March 06, 2013
07-Mar-2013 00:52, Timon Gehr пишет:
> On 03/05/2013 08:12 PM, Dmitry Olshansky wrote:
>> ...
>>
>> There is one thing I found a nice abstraction while helping out on D's
>> lexer in D and I call it mark-slice range. An extension to forward range
>> it seems.
>>
>> It's all about buffering and defining a position in input such that you
>> don't care for anything up to this point. This means that starting from
>> thusly marked point stuff needs to be kept in buffer, everything prior
>> to it could be discarded. The 2nd operation "slice" is getting a slice
>> of some internal buffer from last mark to the current position.
>> ...
>
> The lexer I have built last year does something similar. It allows the
> parser to save and restore sorted positions in FIFO order with one
> size_t of memory inside the parser's current stack frame (internally,
> the lexer only saves the first position). The data is kept in a circular
> buffer that grows dynamically in case the required lookahead is too large.

Exactly. Nice to see common patterns resurface, would be good to fit it elegantly into a native D i/o subsystem.

-- 
Dmitry Olshansky
March 07, 2013
On 06/03/2013 16:36, Steven Schveighoffer wrote:
> On Tue, 05 Mar 2013 18:24:22 -0500, BLM768 <blm768@gmail.com> wrote:
<snip>
>> Create a range operation like "r.takeArray(n)". You can optimize it to
>> take a slice of the buffer when possible.
>
> This is not a good idea.  We want streams to be high performance.
> Accepting any range, such as a dchar range that outputs one dchar at a
> time, is not going to be high performance.
<snip>

That certain specific types of range can't implement a given operation efficiently isn't a reason to reject the idea.

If somebody tries using takeArray on a range that by its very nature can only pick off elements one by one, they should expect it to be as slow as a for loop.  OTOH, when used on a file, array or similar structure, it will perform much better than this.

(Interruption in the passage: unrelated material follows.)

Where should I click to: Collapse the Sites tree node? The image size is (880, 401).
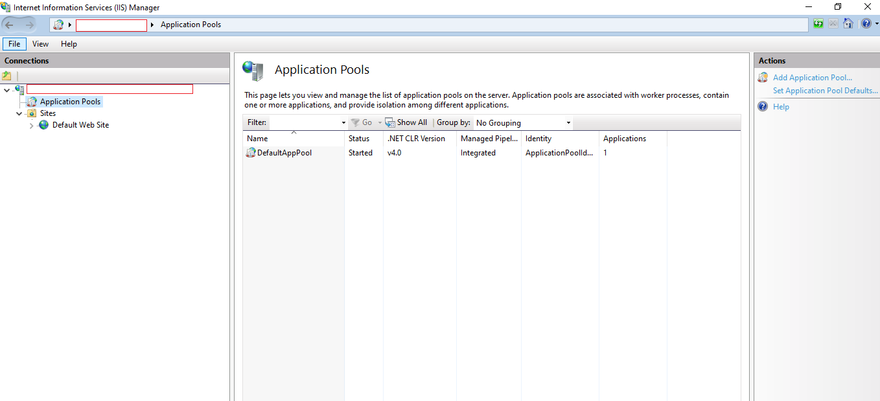tap(19, 113)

But thinking about it now, maybe what we need is the concept of a "block input" range, which is an input range with the addition of the takeArray method.  Of course, standard D arrays would be block input ranges.  Then (for example) a library that reads a binary file format can be built to accept a block input range of bytes.

Stewart.
March 07, 2013
On Wednesday, 6 March 2013 at 16:36:38 UTC, Steven Schveighoffer wrote:
> On Tue, 05 Mar 2013 18:24:22 -0500, BLM768 <blm768@gmail.com> wrote:
>>
>> Ranges aren't necessarily higher- or lower-level than streams; they're completely orthogonal ways of looking at a data source. It's completely possible to build a stream interface on top of a range of characters, which is what I was suggesting. In that situation, the range is at a lower level of abstraction than the stream is.
>
> I think you misunderstand.  Ranges absolutely can be a source for streams, especially if they are arrays.  The point is that the range *interface* doesn't make a good stream interface.  So we need to invent new methods to access streams.

Although I probably didn't communicate it very well, my idea was that since we already have functions like std.conv.parse that essentially provide parts of a stream interface on top of ranges, the most convenient way to implement a stream might be to build it on top of a range interface so no code duplication is needed.

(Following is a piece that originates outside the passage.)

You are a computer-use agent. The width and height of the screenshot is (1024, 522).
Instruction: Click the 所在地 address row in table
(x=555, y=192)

>> Create a range operation like "r.takeArray(n)". You can optimize it to take a slice of the buffer when possible.
>
> This is not a good idea.  We want streams to be high performance.  Accepting any range, such as a dchar range that outputs one dchar at a time, is not going to be high performance.

If the function is optimized, it can essentially bypass the range layer and operate directly on the buffer while using the same interface it would use if it were operating on the range. As I understand it, some of the operations in Phobos do that as well when given arrays.

>
> On top of that, in some cases, the result will be a slice, in some cases it will be a copy.  Generic code will have to figure out that difference if it wants to save the data for later, or else risk double copying.
>

That could definitely be an issue. It should be possible to enforce slicing semantics somehow, but I'd have to think about it.

>>
>> Range operations like std.conv.parse implicitly progress their source ranges.
>
> That's not a range operation.  Range operations are empty, popFront, front.  Anything built on top of ranges must use ONLY these three operations, otherwise you are talking about something else.

I guess that's not the right terminology for what I'm trying to express. I was thinking of "operations that act on ranges."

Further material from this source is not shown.